Are all your lockdown days blurring into one and everyday seems to bleed into the next? We have the solution: journaling. It is a common misconception that journaling is for children to write about their adventures in the playground. Many accomplished people have used journaling to better themselves and what they practise. From the likes of Oscar Wilde, Henry David Thoreau, Ben Franklin to Queen Victoria! Journaling is a written record of your thoughts and feelings and usually is a daily exercise.
Why Should I Journal?
As I mentioned before, journaling can be a good way to break up and distinguish each day from the next in lockdown. It can be a great way to practise mindfulness and reduce stress and anxiety. Studies have shown the positive impacts from journaling on mental and physical health.
It allows you to observe your life from a different perspective as you will be able to track patterns, improvements and changes in you life over time. Once you adjust to writing down your feelings and thoughts you may start to notice an improvement in the way you communicate with others. Now, let’s go through some tips on how to get to grips with journaling.
How To Journal
There are many different approaches to journaling but here are a few for you to experiment with and see what works best for you. Journalers usually write at the start or the end of the day depending on their approach. To start, get yourself a pretty notebook as you won’t be able to resist writing in it!
Approach 1 – The Brain Dump
The brain dump is the easiest way for a beginner to get into journaling because there is no structure. Set a timer for 10 to 20 minutes and write down whatever thoughts or feelings that pop into your head, whether they make sense or not. There are no rules, just scribble everything down onto your notebook and get it off your chest.
If you find it hard to start writing here are some prompts to kick-start your journaling:
- What am I thinking about?
- What are your intentions for the day?
- What is a problem you are struggling with and how can you overcome it?
- Any questions you have
- What are you looking forward to?
- Exciting adventures from your past
- Something that you regret
Approach 2 – Set of Three
This approach is where you have a set list of prompts that you write 3 answers for each day.

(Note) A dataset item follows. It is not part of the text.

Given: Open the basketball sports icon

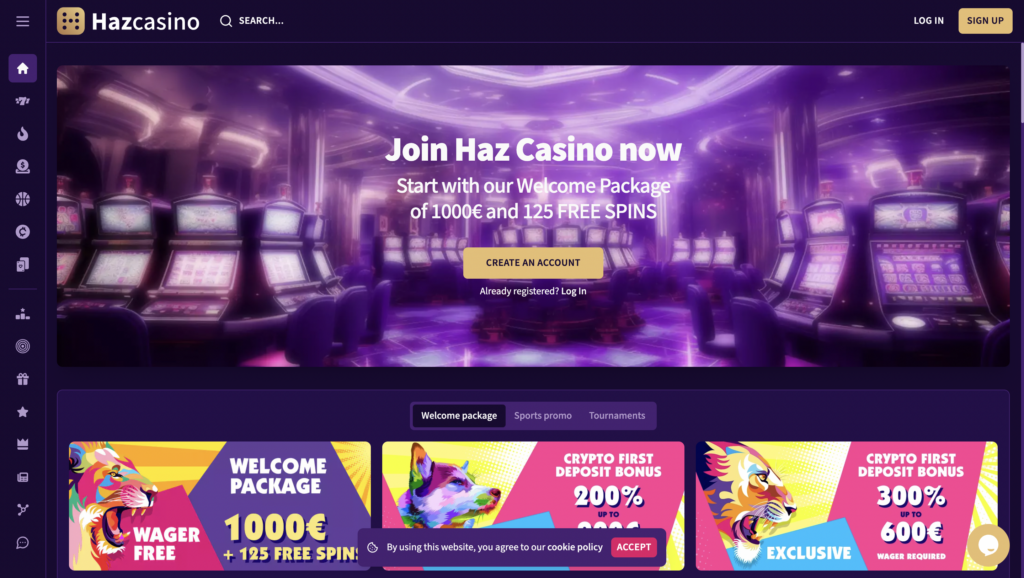Looking at the screenshot, I should tap(23, 199).
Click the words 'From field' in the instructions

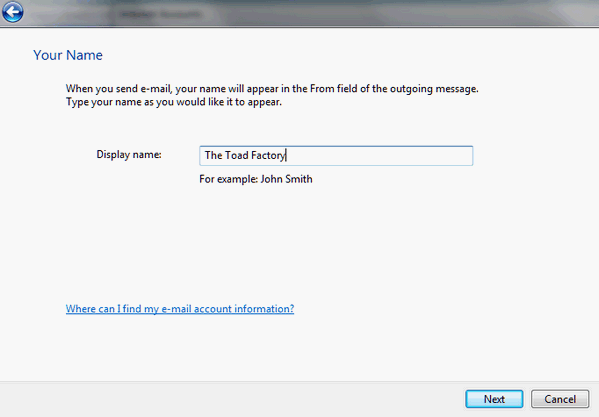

You are free to any prompts that you feel would be helpful for you but here are my personal favourites:
- 3 positive affirmations*
- 3 things I am grateful for
- 3 things I am holding onto
- 3 things I am doing to let those go
- 3 things which are stressing me out
- 3 things I am doing to work those out
*Affirmations are positive statements that help you to overcome self-sabotaging and negative thoughts. The act of repeating them will start to make you believe in them and encourage positive changes in your life.